→ Try it
Transcribe exactly the lines from the one containing "Task: Jump to 00:00 on the timeline" through the end of the data, both included. Leave out pictures.
___ Record excerpts
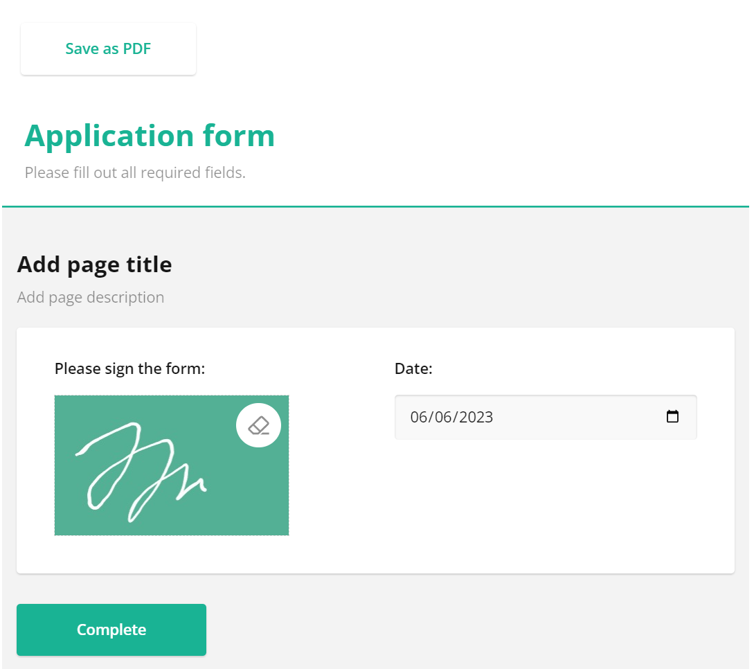Click the Date label above the input
Screen dimensions: 754x669
point(413,368)
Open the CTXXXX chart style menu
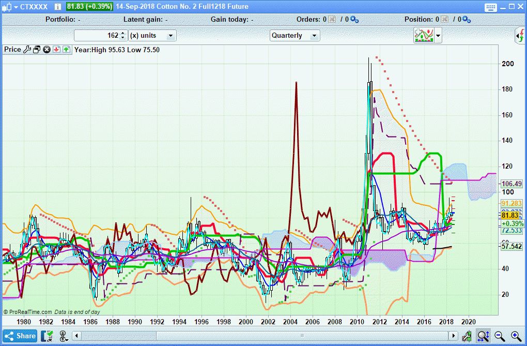527x346 pixels. [9, 7]
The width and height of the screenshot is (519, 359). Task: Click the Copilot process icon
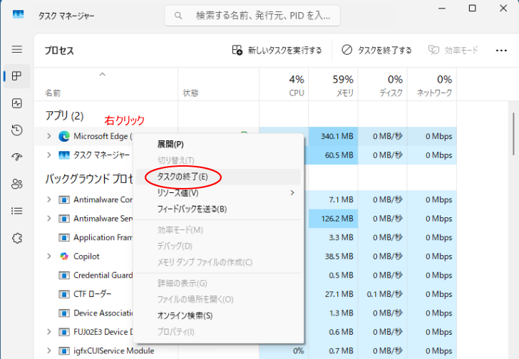click(64, 256)
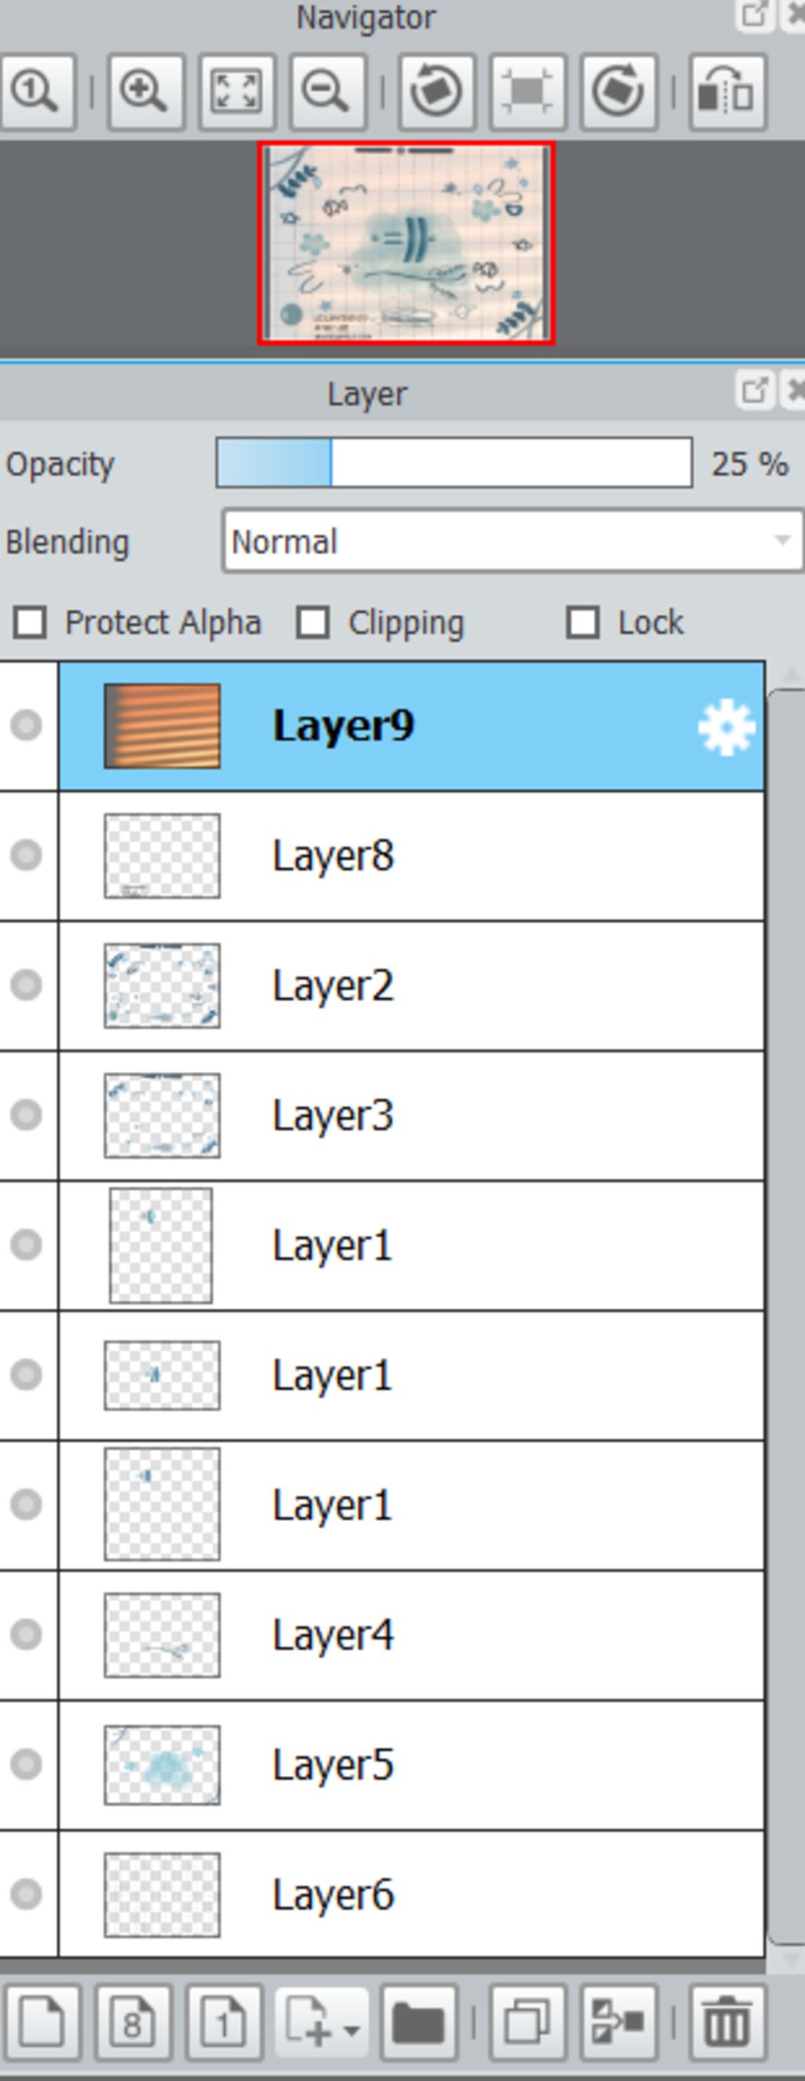Rotate the canvas view left
The image size is (805, 2081).
437,91
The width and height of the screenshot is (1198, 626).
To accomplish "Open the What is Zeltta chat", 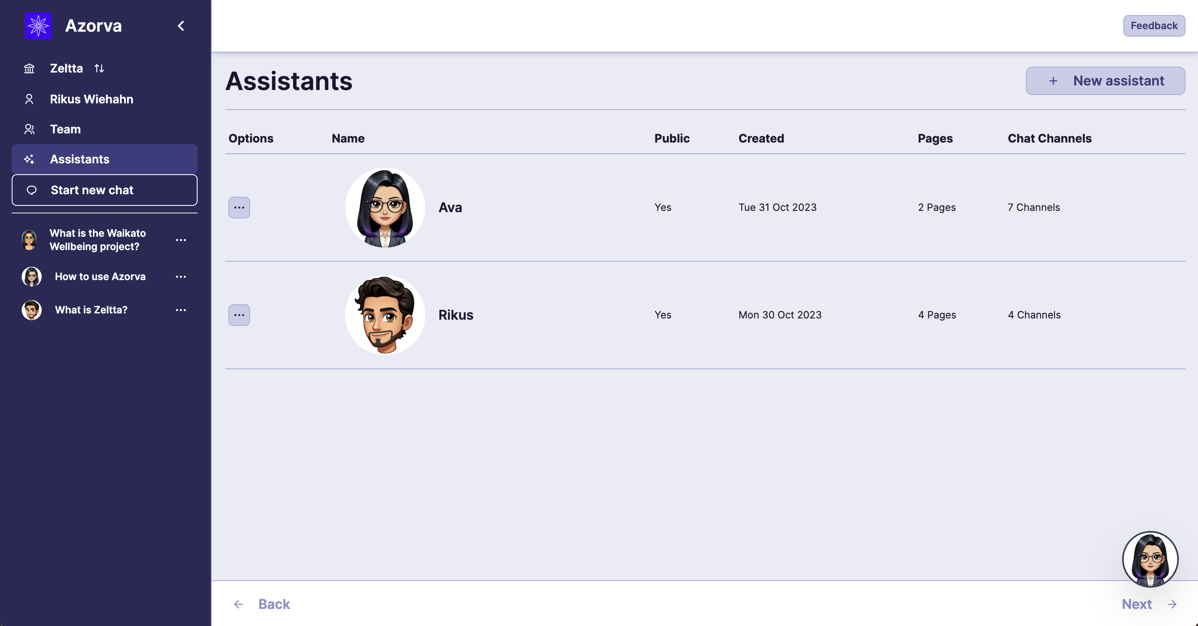I will pos(91,310).
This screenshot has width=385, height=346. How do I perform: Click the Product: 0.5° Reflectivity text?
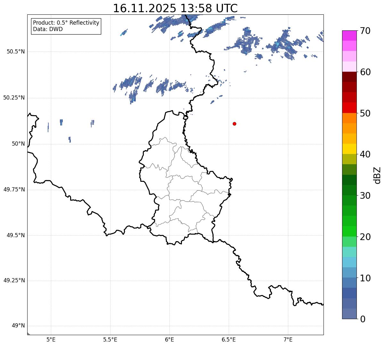(x=66, y=23)
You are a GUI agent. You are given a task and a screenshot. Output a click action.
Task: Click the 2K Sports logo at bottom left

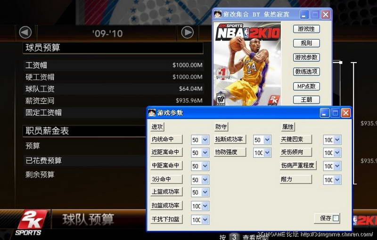click(x=32, y=222)
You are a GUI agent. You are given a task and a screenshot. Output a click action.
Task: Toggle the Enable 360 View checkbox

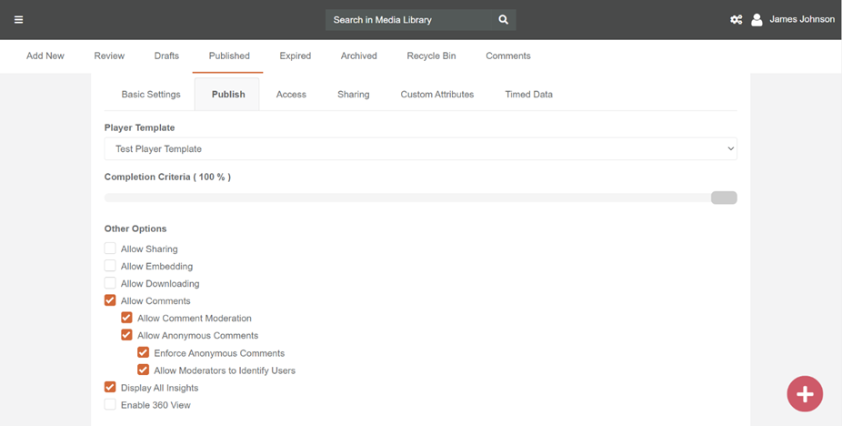(110, 405)

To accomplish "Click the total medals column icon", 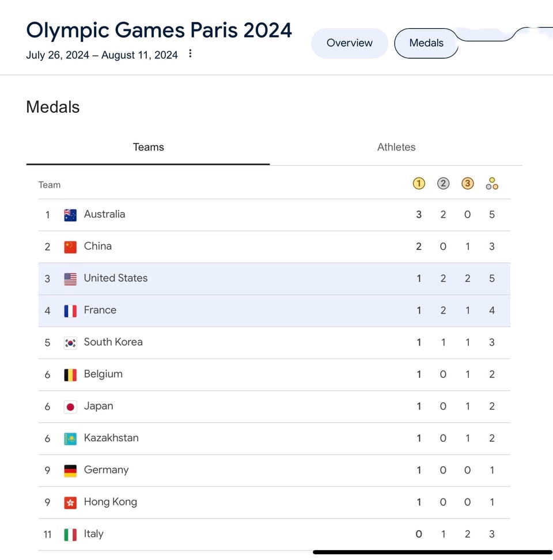I will tap(492, 184).
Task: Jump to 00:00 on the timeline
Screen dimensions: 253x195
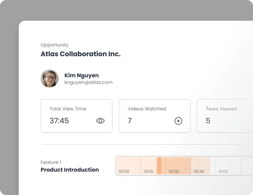Action: (x=124, y=171)
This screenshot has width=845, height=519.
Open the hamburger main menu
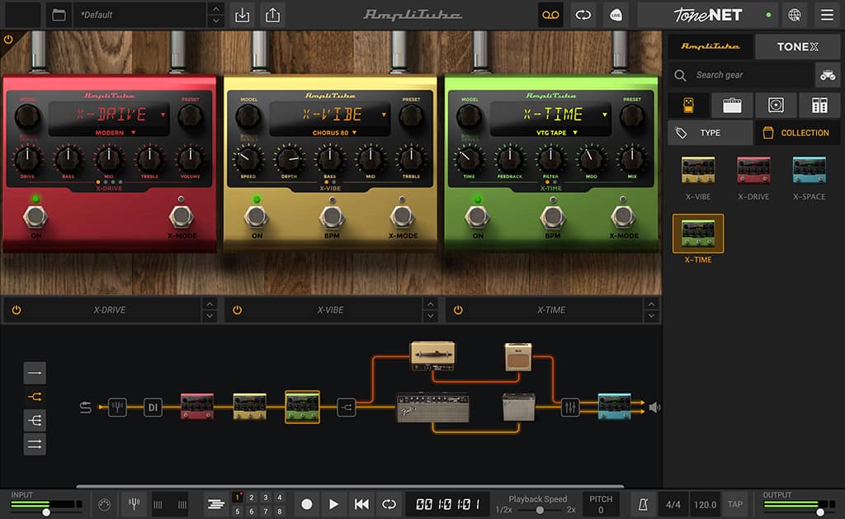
______
→ Solution to the problem
Task: Jump to 00:00 on the timeline
Screen dimensions: 253x195
Action: (x=124, y=171)
This screenshot has width=845, height=519.
Open the hamburger main menu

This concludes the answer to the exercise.